* **Work order**: Repeat the lines from the one containing "Instruction: Toggle orientation" through the last line of the data, exactly, pictures omitted.

━━━ Records to process

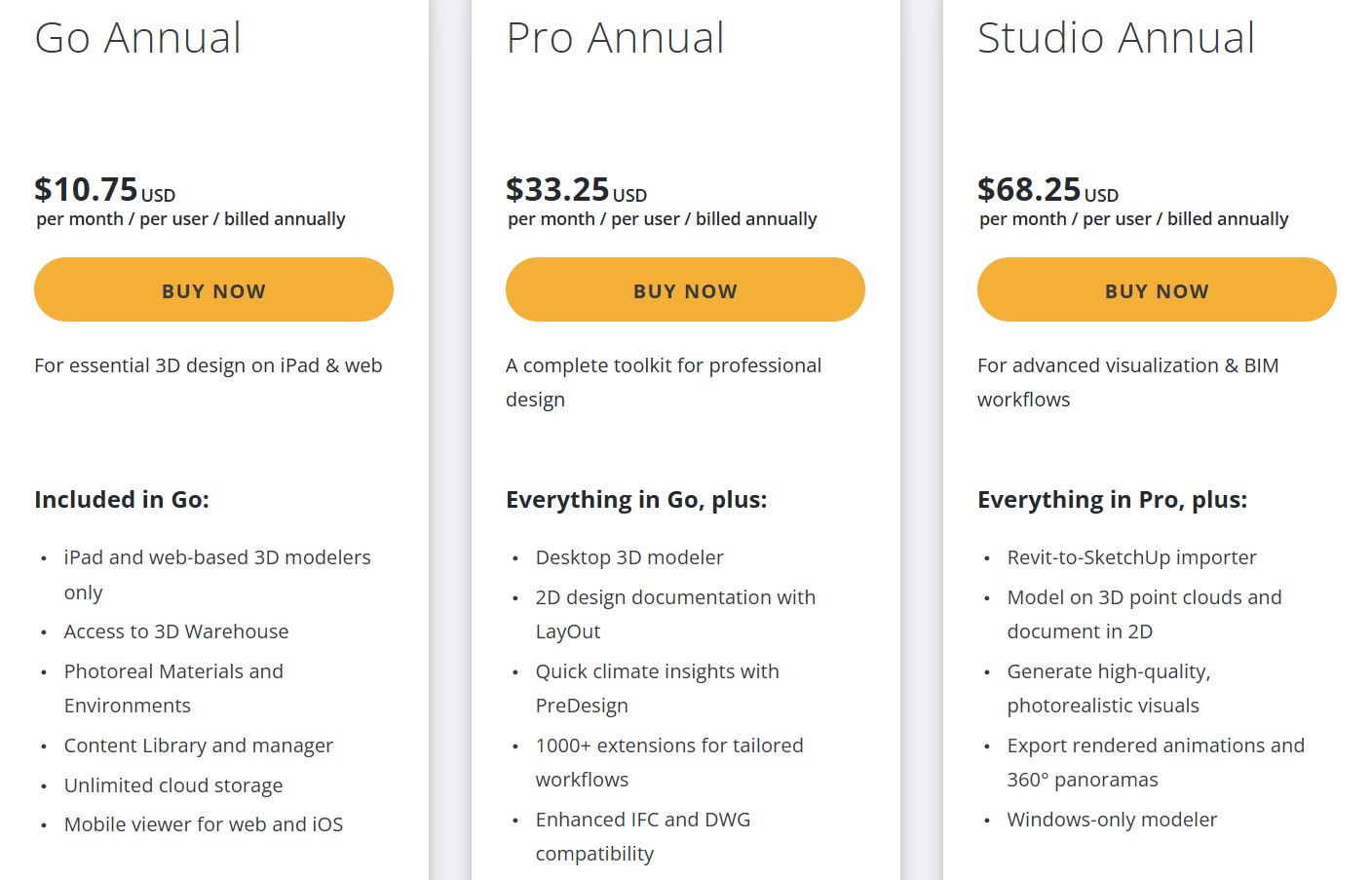This screenshot has height=880, width=1371.
Task: Click BUY NOW under Go Annual
Action: (x=213, y=289)
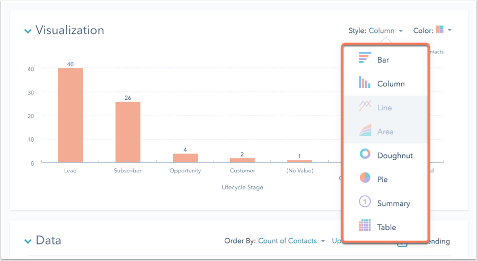Collapse the Data section chevron
This screenshot has height=261, width=477.
(28, 241)
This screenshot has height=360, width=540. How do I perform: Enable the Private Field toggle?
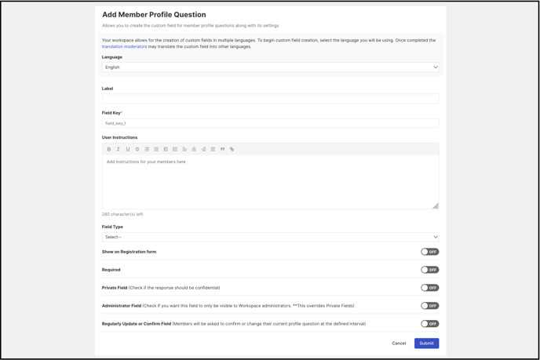430,287
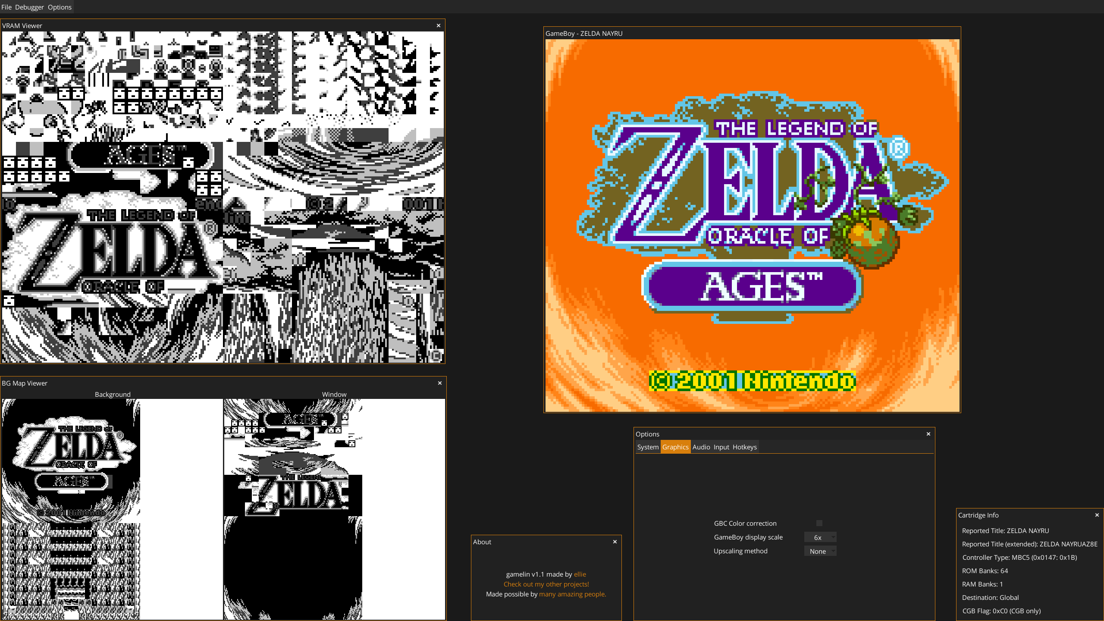Select the Audio tab in Options

700,447
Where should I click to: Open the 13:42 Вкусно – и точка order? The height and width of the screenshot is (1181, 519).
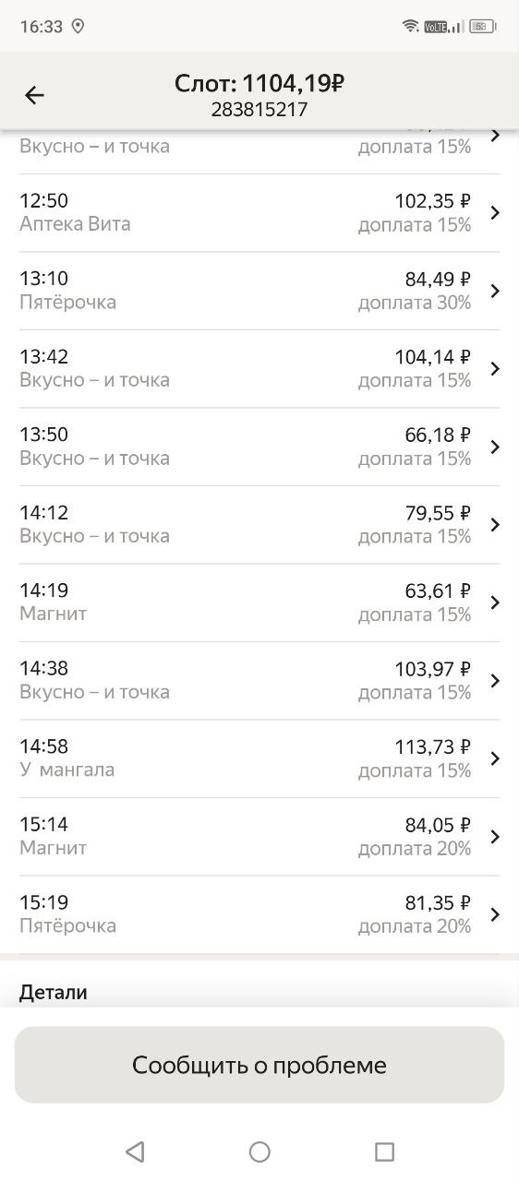click(260, 368)
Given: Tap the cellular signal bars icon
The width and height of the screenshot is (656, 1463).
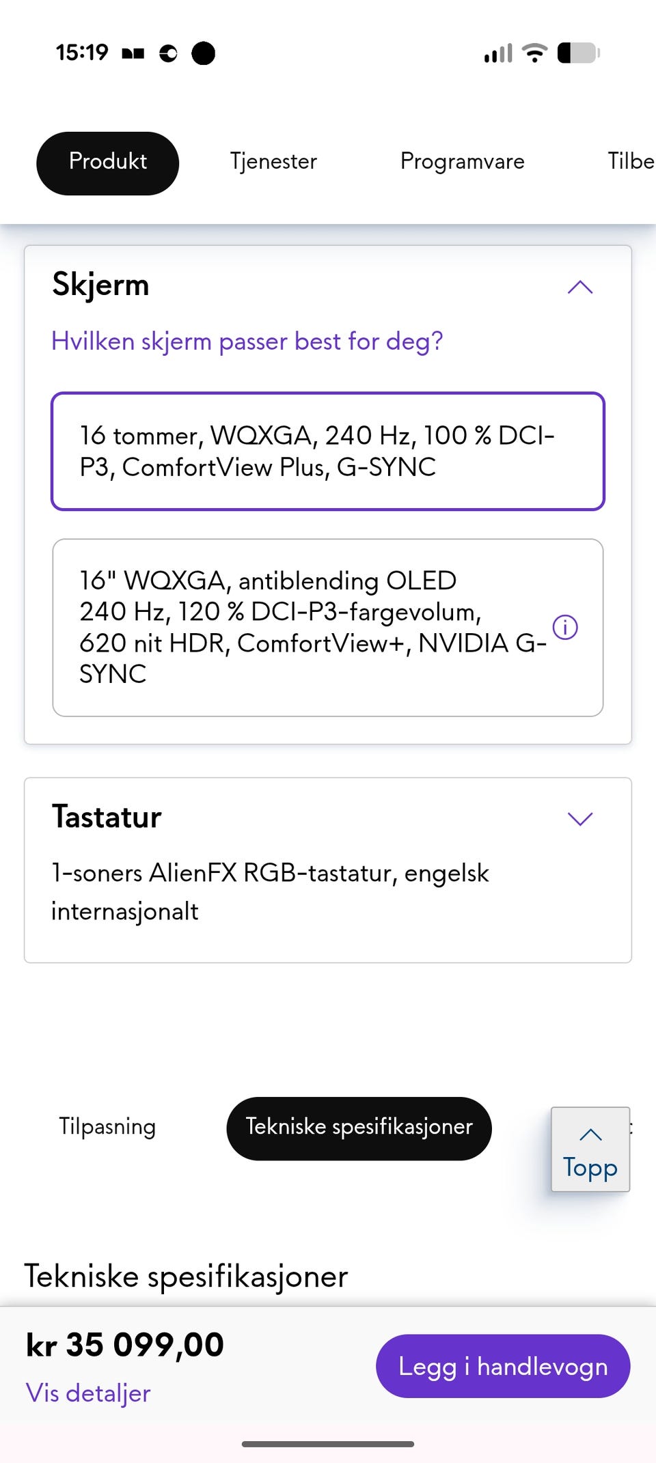Looking at the screenshot, I should tap(498, 53).

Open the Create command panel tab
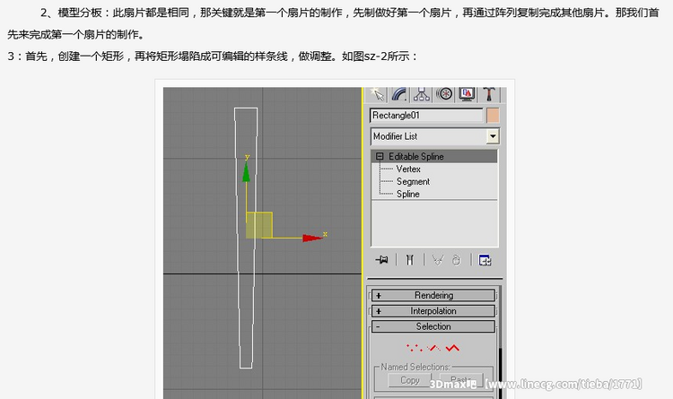(379, 93)
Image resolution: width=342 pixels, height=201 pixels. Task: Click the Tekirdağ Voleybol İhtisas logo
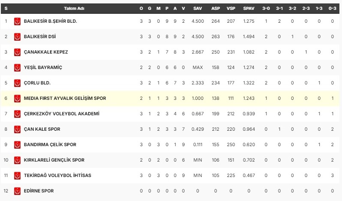pos(18,175)
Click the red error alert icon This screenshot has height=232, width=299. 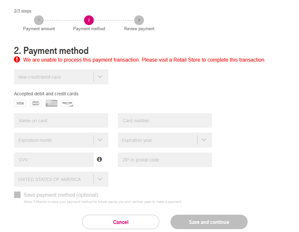point(17,60)
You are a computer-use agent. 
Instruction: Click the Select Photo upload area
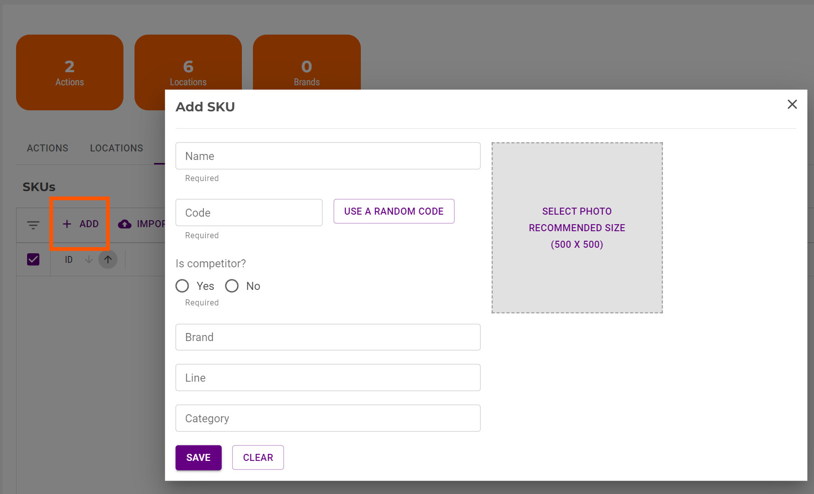pos(577,228)
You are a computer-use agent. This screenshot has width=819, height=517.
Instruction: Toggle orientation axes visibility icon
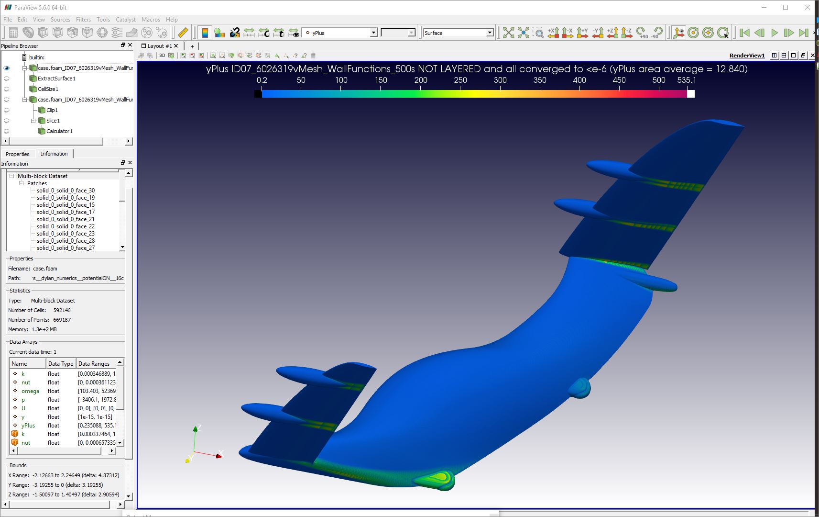(678, 33)
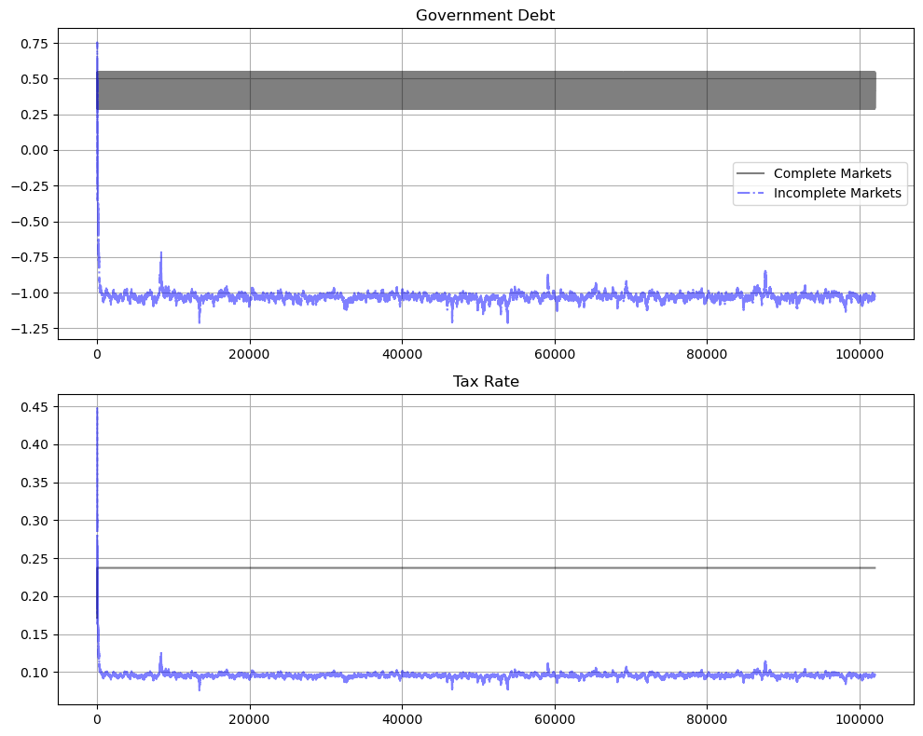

━━━━━━

* **Your response**:
Instruction: Toggle orientation axes visibility icon
(678, 33)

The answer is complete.